[Material for locating described items]
★ ★ ★ ★ ★

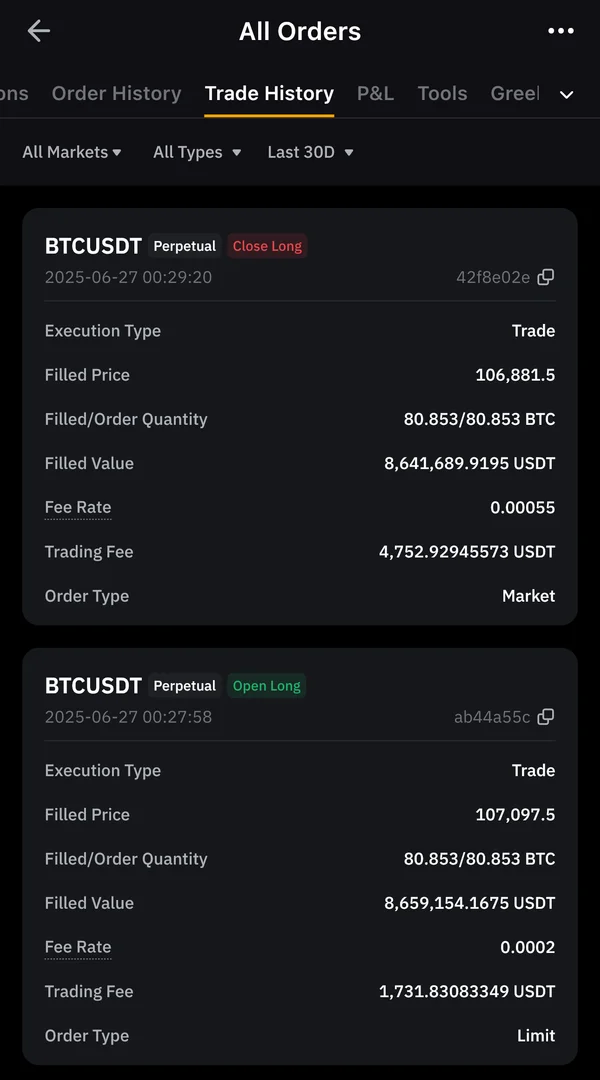This screenshot has height=1080, width=600.
Task: Change the Last 30D time range
Action: click(x=310, y=152)
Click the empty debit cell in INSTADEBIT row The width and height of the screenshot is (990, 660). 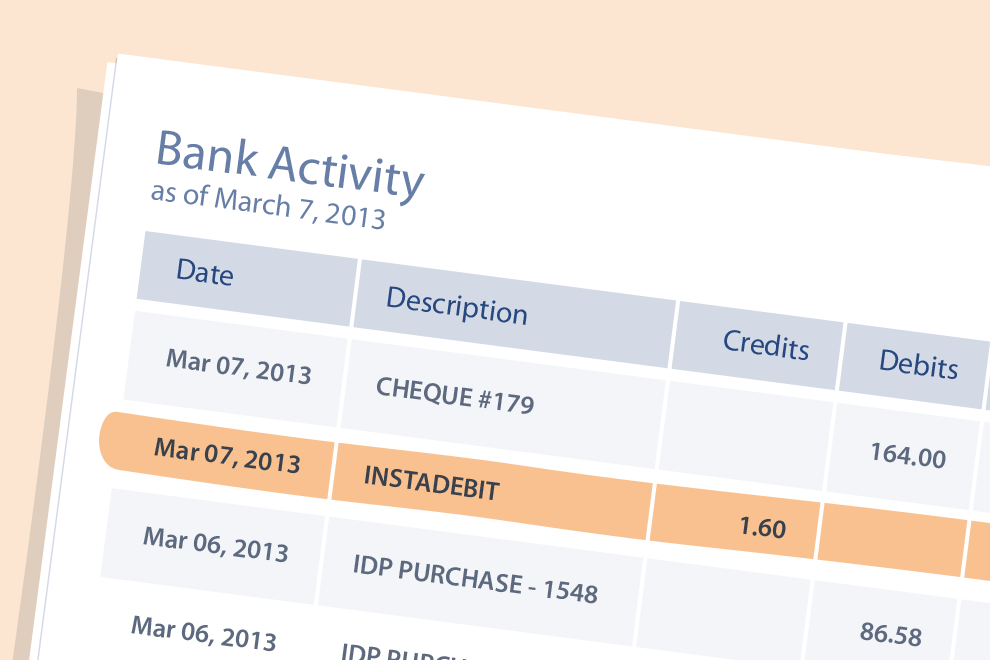892,540
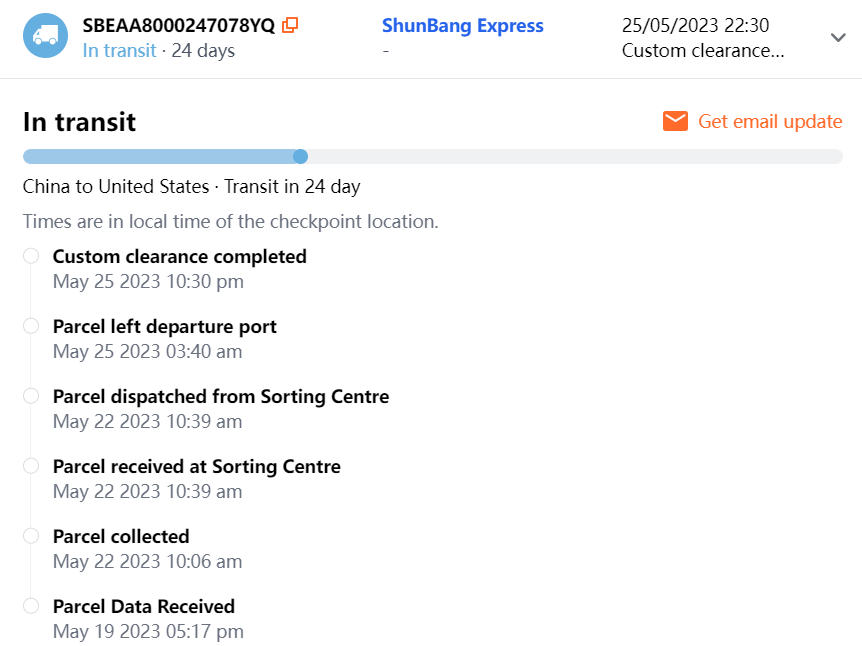
Task: Copy the tracking number SBEAA8000247078YQ
Action: (290, 26)
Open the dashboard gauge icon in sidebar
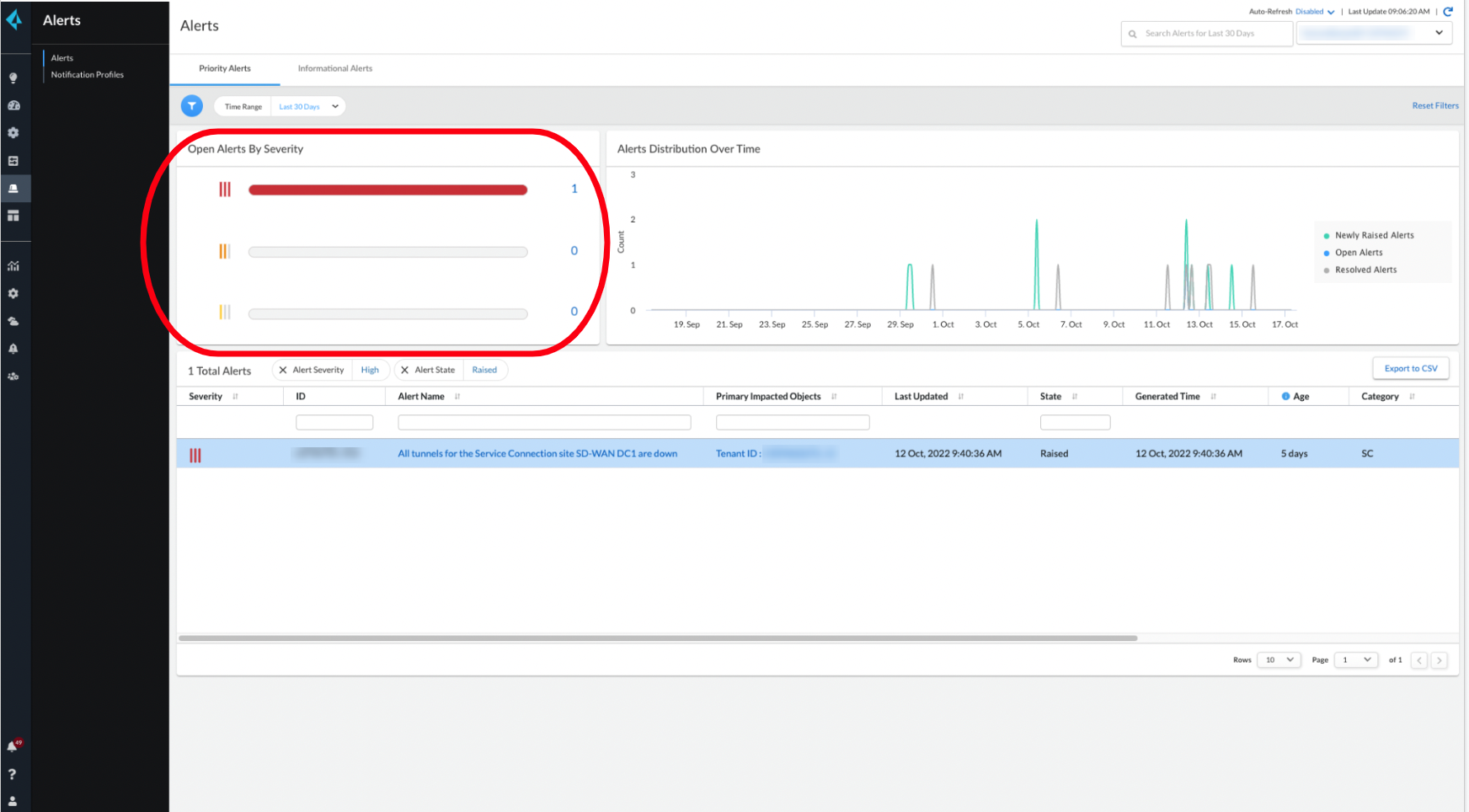Screen dimensions: 1469x812 [13, 105]
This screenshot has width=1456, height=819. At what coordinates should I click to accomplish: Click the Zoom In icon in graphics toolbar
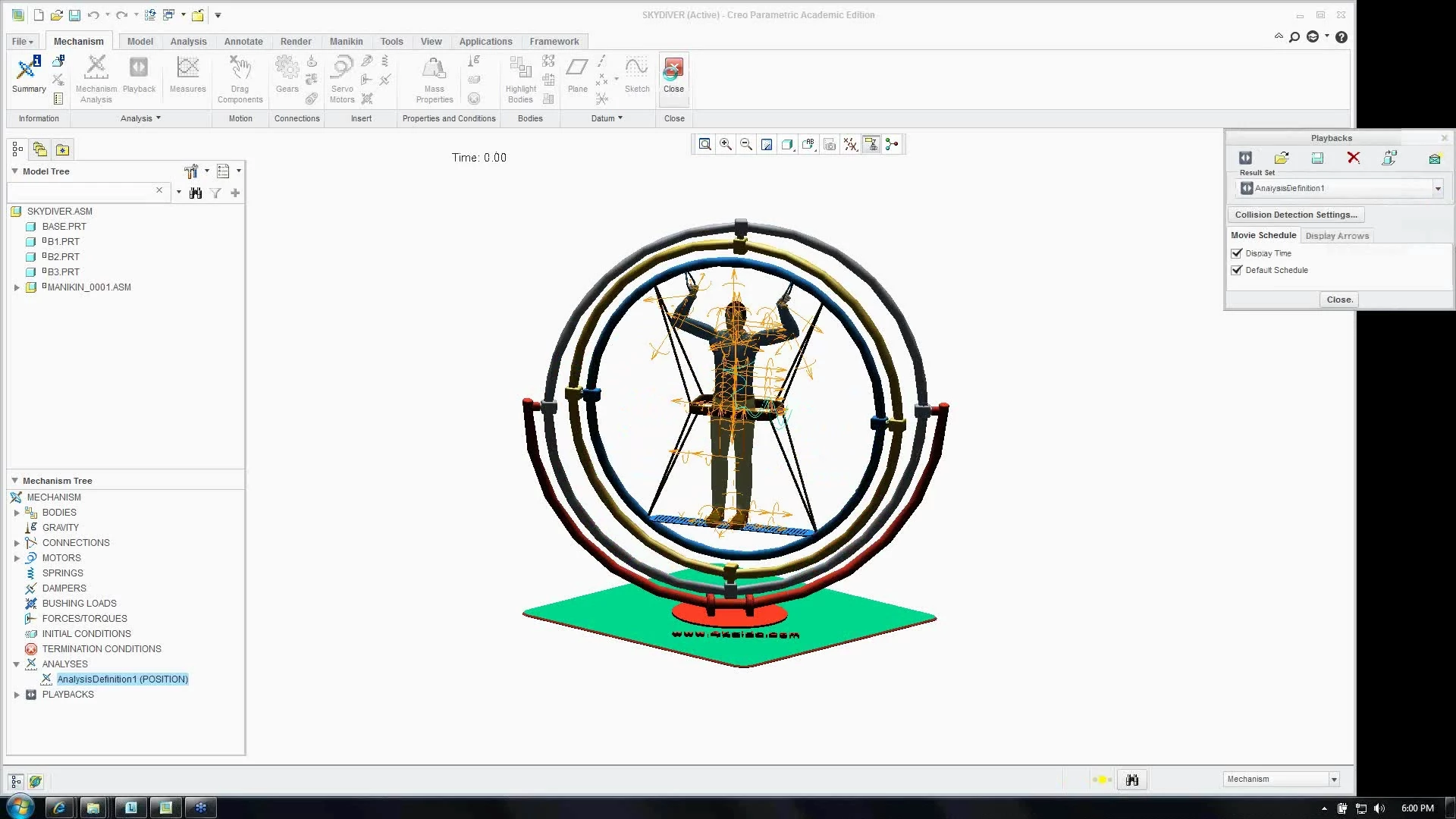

★ ★ ★ ★ ★

* **EXERCISE PROMPT**
Render everything from the line containing "Open the dashboard gauge icon in sidebar" down to the end of the material as a Markdown table with the columns "Row" and "Material line", skipping blank lines and leaving out the pictures.

* **RESULT FOR THIS EXERCISE**
| Row | Material line |
|---|---|
| 1 | Open the dashboard gauge icon in sidebar |
| 2 | Screen dimensions: 1469x812 [13, 105] |
| 3 | This screenshot has width=1456, height=819. At what coordinates should I click to accomplish: Click the Zoom In icon in graphics toolbar |